== PASSAGE ==
=======

It is frequently described as the shortest parade in the Sonoma Valley, probably in all of Sonoma County, quite possibly in the Greater Bay Area, and maybe in the Known Universe.

It starts with a three-person honor guard and finishes with the last of several fire trucks. In between are custom cars, howling wolves, beauty queens, lots of kids, maybe even more dogs and a lazy, laid-back spirit that flows like honey.

It moves very slowly because if it didn’t it would almost be over before it begins.

It covers a distance that is certainly shorter than a quarter of a mile (1,320 feet). It’s probably shorter than one-eighth of a mile (660 feet). It could conceivably be shorter than one-tenth of a mile (528 feet).

It starts on Carquinez Avenue, turns left onto Arnold Drive, snakes past Marshal’s Garage, flows past the post office and across the Sonoma Creek bridge. That’s it.

But being a sacred community tradition, in a decidedly sacred community, it’s not about the distance, it’s about the journey from start to finish, and then it’s about much more than the finish, because the end of the parade is actually the beginning of the Glen Ellen Village Fair, not to be confused with a Faire, which is where men wear blousy shirts, carry tankards of ale and shout huzzah!! A lot. 

These days there’s a band or two in the Post Office parking lot (Train Wreck Junction brought some Kick-Ass Country this Sunday), the firefighters sell beer, and hay bales make for comfortable seating.

=======

== ENTRIES SHOWN ==

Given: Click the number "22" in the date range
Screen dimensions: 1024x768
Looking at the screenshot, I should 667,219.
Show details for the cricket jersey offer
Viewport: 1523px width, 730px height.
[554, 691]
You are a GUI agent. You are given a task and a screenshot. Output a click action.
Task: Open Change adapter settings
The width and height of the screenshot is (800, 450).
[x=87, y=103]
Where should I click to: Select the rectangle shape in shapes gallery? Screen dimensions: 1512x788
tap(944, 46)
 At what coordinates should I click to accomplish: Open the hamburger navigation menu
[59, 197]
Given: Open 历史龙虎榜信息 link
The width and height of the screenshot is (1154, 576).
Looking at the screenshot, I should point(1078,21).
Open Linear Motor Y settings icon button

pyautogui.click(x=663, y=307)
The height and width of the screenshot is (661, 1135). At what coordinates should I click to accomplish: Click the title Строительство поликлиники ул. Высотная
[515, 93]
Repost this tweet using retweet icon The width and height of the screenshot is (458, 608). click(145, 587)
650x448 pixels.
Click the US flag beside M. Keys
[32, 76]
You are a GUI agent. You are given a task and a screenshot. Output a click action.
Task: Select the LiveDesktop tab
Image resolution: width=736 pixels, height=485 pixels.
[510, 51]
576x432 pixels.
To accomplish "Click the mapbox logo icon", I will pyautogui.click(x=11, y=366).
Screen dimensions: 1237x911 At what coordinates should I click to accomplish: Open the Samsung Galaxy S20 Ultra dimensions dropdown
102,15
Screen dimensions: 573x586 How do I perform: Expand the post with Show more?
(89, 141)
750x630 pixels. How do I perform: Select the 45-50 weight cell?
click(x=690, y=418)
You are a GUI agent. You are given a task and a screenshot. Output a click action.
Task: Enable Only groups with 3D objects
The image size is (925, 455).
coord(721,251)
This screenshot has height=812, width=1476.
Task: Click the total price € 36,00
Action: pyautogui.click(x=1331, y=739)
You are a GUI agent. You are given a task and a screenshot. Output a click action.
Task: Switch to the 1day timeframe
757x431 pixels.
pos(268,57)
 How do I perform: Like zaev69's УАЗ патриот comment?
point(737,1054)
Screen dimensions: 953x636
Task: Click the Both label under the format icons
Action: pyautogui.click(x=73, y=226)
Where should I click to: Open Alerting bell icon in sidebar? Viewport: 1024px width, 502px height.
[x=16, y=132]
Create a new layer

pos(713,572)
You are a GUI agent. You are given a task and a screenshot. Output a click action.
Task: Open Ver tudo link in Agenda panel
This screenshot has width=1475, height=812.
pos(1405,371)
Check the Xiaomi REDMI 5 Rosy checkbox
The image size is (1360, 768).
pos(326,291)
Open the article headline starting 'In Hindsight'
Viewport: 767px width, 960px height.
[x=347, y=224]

=======

== EXERCISE REQUIREMENTS ==
**1.** Return the whole parade passage word for word.
**2.** In the records, begin at the line that contains "Given: Open 历史龙虎榜信息 link" and stop after the line that contains "pyautogui.click(x=663, y=307)". Edit those lines so "settings" becomes "options", and give back only those lines with everything else unchanged.
The text and the records were taken from separate sources.

== EXERCISE RESULTS ==
**1.**
It is frequently described as the shortest parade in the Sonoma Valley, probably in all of Sonoma County, quite possibly in the Greater Bay Area, and maybe in the Known Universe.

It starts with a three-person honor guard and finishes with the last of several fire trucks. In between are custom cars, howling wolves, beauty queens, lots of kids, maybe even more dogs and a lazy, laid-back spirit that flows like honey.

It moves very slowly because if it didn’t it would almost be over before it begins.

It covers a distance that is certainly shorter than a quarter of a mile (1,320 feet). It’s probably shorter than one-eighth of a mile (660 feet). It could conceivably be shorter than one-tenth of a mile (528 feet).

It starts on Carquinez Avenue, turns left onto Arnold Drive, snakes past Marshal’s Garage, flows past the post office and across the Sonoma Creek bridge. That’s it.

But being a sacred community tradition, in a decidedly sacred community, it’s not about the distance, it’s about the journey from start to finish, and then it’s about much more than the finish, because the end of the parade is actually the beginning of the Glen Ellen Village Fair, not to be confused with a Faire, which is where men wear blousy shirts, carry tankards of ale and shout huzzah!! A lot. 

These days there’s a band or two in the Post Office parking lot (Train Wreck Junction brought some Kick-Ass Country this Sunday), the firefighters sell beer, and hay bales make for comfortable seating.

**2.**
Given: Open 历史龙虎榜信息 link
The width and height of the screenshot is (1154, 576).
Looking at the screenshot, I should point(1078,21).
Open Linear Motor Y options icon button

pyautogui.click(x=663, y=307)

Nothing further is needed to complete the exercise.